Several CPython implementation details are commonly discussed in interviews because they explain surprising behaviors and performance implications.

  • Reference counting: CPython uses reference counts to deallocate objects quickly. Frequent creation/destruction of many small objects can cost CPU and memory churn.
  • Garbage collector: a cyclic GC runs to collect object cycles that reference counting misses.
  • Small integer caching: CPython pre-allocates some small integers (typically -5 to 256), so identity comparisons for these integers can be True unexpectedly in short-lived tests.
  • String interning: short strings and identifiers may be interned (shared) to save memory and speed comparisons using is for certain cases (but do not rely on is for equality).
  • Object attribute lookup: attribute access uses dictionaries and descriptor protocol; using local variables is faster than repeated global lookups. Use local references in hot loops.

Small examples that illustrate behavior:

# Small-int caching example
a = 256
b = 256
print(a is b)  # often True

x = 1000
y = 1000
print(x is y)  # often False (no cache)

# Attribute lookup cost example

class C:
    def method(self):
        return 1

c = C()

# method attribute lookup every iteration (slower)

import time
start = time.time()
for _ in range(1_000_000):
    c.method()
print("with attr lookup:", time.time() - start)

# cache the method in a local variable (faster)

start = time.time()
m = c.method
for _ in range(1_000_000):
    m()
print("with local cache:", time.time() - start)

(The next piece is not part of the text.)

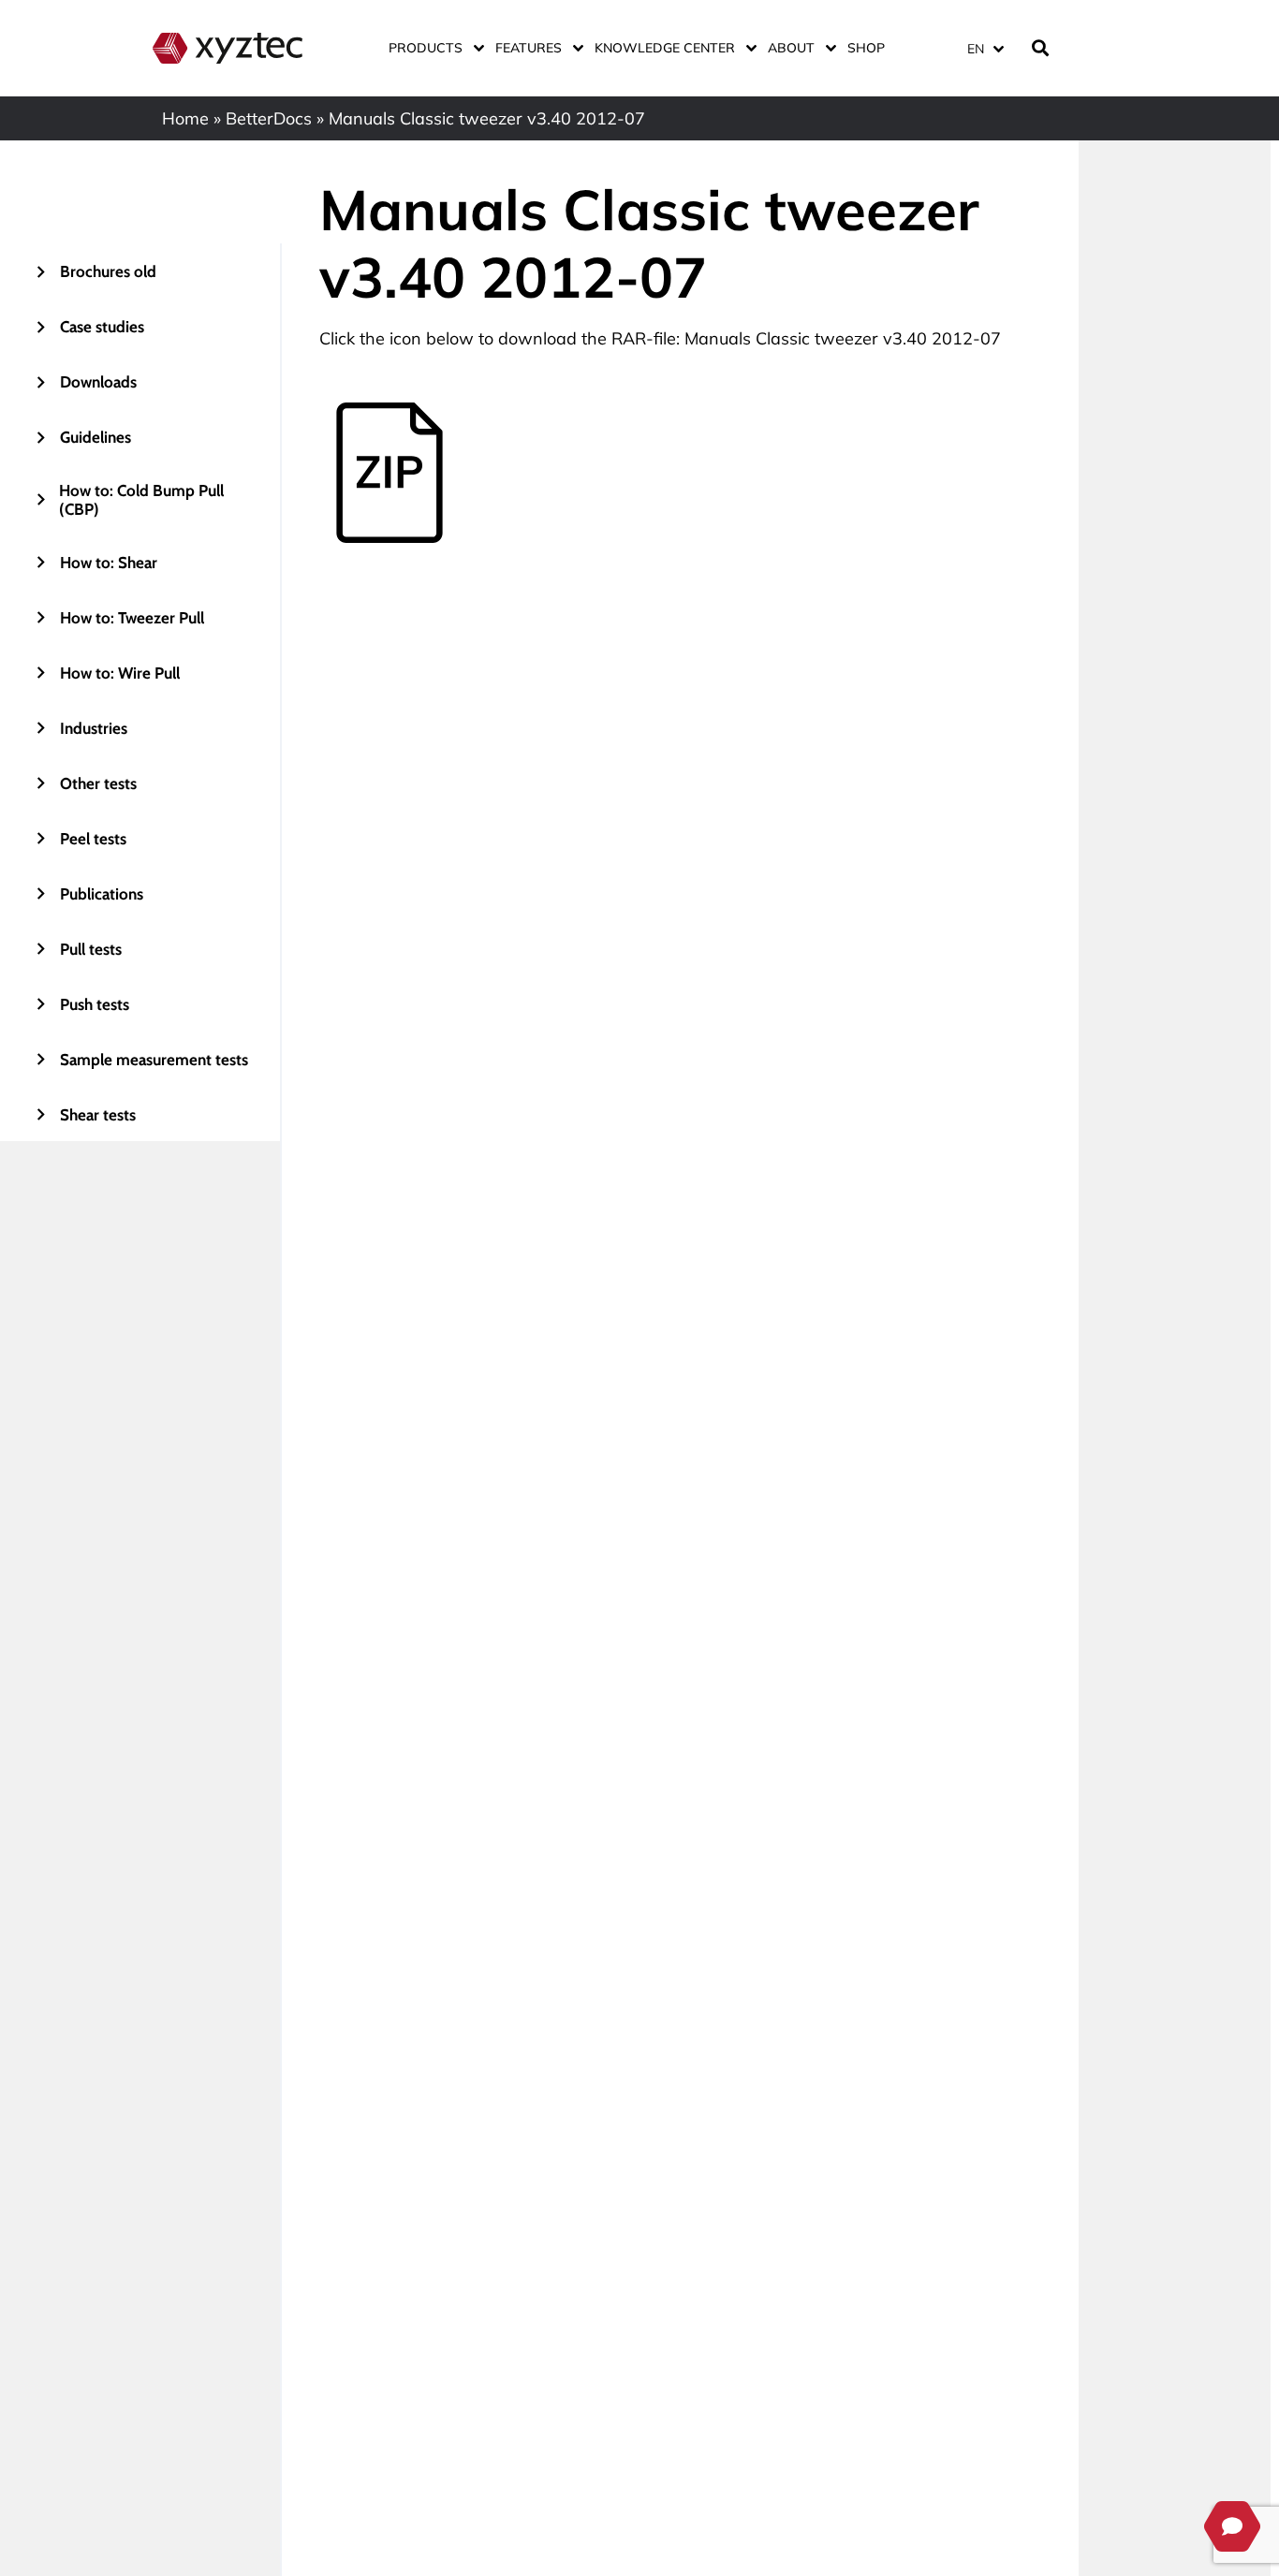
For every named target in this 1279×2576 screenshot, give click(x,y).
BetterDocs (269, 118)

Expected output: identity results may vary by Python build, and the timing lines show the local cache faster than repeated attribute lookup on hot paths.

# Output (example):
True
False
with attr lookup: 0.35
with local cache: 0.12  

Practical interview takeaways:

  • Explain which behaviors are CPython implementation details (caching, interning) and why you should not rely on them for program correctness.
  • Show that you know where to optimize: reduce allocations, cache frequently used lookups, use efficient libraries (NumPy) for numeric work, and profile before optimizing.
  • Mention tools: timeit, cProfile, tracemalloc for diagnosing performance and memory issues.

Closing note: for interviews, give short, concrete examples (like the ones above), explain the trade-offs, and show that you would measure and reason about the choice (I/O vs CPU, copy vs view, lazy iteration vs eager list). Those show both practical skill and thoughtful engineering judgement.